- **Objective**:
Reproduce only the lines between the one holding "Open the Transações menu" and the one holding "Action: [x=180, y=314]", inclusive, swapping "carousel" for "slideshow" and leaving everything else unchanged.

━━ Data supplied ━━

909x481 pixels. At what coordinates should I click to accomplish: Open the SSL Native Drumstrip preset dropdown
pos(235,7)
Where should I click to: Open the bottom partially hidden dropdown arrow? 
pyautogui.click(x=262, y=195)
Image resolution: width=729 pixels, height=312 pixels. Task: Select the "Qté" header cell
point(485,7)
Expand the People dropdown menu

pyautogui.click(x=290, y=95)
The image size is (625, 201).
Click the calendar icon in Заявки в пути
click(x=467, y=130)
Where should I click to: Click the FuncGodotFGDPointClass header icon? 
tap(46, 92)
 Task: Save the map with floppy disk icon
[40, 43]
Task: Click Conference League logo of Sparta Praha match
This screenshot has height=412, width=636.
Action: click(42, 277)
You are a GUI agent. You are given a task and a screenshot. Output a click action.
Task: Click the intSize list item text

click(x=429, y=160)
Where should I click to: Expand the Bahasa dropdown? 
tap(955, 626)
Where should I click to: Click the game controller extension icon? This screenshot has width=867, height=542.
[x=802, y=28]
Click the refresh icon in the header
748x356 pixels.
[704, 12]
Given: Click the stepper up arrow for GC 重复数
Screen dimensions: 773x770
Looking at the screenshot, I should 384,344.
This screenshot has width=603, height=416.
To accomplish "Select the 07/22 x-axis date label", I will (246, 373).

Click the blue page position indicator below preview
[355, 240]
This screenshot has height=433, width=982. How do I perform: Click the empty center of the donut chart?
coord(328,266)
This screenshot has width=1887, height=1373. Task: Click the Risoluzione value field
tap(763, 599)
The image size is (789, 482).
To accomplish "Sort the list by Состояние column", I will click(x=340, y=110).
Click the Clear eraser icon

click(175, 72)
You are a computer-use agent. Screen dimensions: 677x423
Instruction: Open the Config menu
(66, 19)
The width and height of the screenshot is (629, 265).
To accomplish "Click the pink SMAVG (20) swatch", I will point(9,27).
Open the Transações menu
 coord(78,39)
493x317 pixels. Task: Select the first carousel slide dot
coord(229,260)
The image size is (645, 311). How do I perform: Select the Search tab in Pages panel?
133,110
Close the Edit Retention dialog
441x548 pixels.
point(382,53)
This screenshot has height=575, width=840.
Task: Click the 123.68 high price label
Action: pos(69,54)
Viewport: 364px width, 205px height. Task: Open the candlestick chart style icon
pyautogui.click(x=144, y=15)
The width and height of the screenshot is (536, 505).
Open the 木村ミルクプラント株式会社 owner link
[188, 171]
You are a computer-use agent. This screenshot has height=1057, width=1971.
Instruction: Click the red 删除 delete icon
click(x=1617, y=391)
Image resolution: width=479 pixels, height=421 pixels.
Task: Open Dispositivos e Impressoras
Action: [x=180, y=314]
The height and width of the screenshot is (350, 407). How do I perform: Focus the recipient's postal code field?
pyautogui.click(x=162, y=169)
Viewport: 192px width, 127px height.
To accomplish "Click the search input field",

━━━

- **Problem solution**:
Open the Transações menu
 coord(78,39)
493x317 pixels. Task: Select the first slideshow slide dot
coord(229,260)
The image size is (645, 311). How do I perform: Select the Search tab in Pages panel?
133,110
Close the Edit Retention dialog
441x548 pixels.
point(382,53)
This screenshot has height=575, width=840.
Task: Click the 123.68 high price label
Action: pos(69,54)
Viewport: 364px width, 205px height. Task: Open the candlestick chart style icon
pyautogui.click(x=144, y=15)
The width and height of the screenshot is (536, 505).
Open the 木村ミルクプラント株式会社 owner link
[188, 171]
You are a computer-use agent. This screenshot has height=1057, width=1971.
Instruction: Click the red 删除 delete icon
click(x=1617, y=391)
Image resolution: width=479 pixels, height=421 pixels.
Task: Open Dispositivos e Impressoras
Action: [x=180, y=314]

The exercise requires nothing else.